**DIRECTIONS FOR THIS TASK:** Extract every line of the records below verbatim, in their original order.

^^^^

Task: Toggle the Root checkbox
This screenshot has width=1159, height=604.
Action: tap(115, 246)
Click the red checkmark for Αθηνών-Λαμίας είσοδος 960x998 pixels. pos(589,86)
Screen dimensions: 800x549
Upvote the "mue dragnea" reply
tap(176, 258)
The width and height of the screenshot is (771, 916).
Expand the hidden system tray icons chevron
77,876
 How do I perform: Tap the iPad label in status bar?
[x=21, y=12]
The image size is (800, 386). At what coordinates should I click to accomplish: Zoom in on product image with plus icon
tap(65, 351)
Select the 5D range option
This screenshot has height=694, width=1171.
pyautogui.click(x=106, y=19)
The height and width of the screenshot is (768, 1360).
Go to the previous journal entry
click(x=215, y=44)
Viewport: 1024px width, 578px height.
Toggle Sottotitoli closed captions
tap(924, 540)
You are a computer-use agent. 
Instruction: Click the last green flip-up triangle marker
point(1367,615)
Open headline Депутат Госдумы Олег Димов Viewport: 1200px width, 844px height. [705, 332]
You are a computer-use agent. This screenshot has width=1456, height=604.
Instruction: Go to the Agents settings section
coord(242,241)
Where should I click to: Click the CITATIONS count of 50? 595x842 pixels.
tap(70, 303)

^^^^

**EXERCISE ANSWER:**
Task: Toggle the Root checkbox
This screenshot has width=1159, height=604.
Action: tap(115, 246)
Click the red checkmark for Αθηνών-Λαμίας είσοδος 960x998 pixels. pos(589,86)
Screen dimensions: 800x549
Upvote the "mue dragnea" reply
tap(176, 258)
The width and height of the screenshot is (771, 916).
Expand the hidden system tray icons chevron
77,876
 How do I perform: Tap the iPad label in status bar?
[x=21, y=12]
The image size is (800, 386). At what coordinates should I click to accomplish: Zoom in on product image with plus icon
tap(65, 351)
Select the 5D range option
This screenshot has height=694, width=1171.
pyautogui.click(x=106, y=19)
The height and width of the screenshot is (768, 1360).
Go to the previous journal entry
click(x=215, y=44)
Viewport: 1024px width, 578px height.
Toggle Sottotitoli closed captions
tap(924, 540)
You are a computer-use agent. 
Instruction: Click the last green flip-up triangle marker
point(1367,615)
Open headline Депутат Госдумы Олег Димов Viewport: 1200px width, 844px height. [705, 332]
You are a computer-use agent. This screenshot has width=1456, height=604.
Instruction: Go to the Agents settings section
coord(242,241)
Where should I click to: Click the CITATIONS count of 50? 595x842 pixels.
tap(70, 303)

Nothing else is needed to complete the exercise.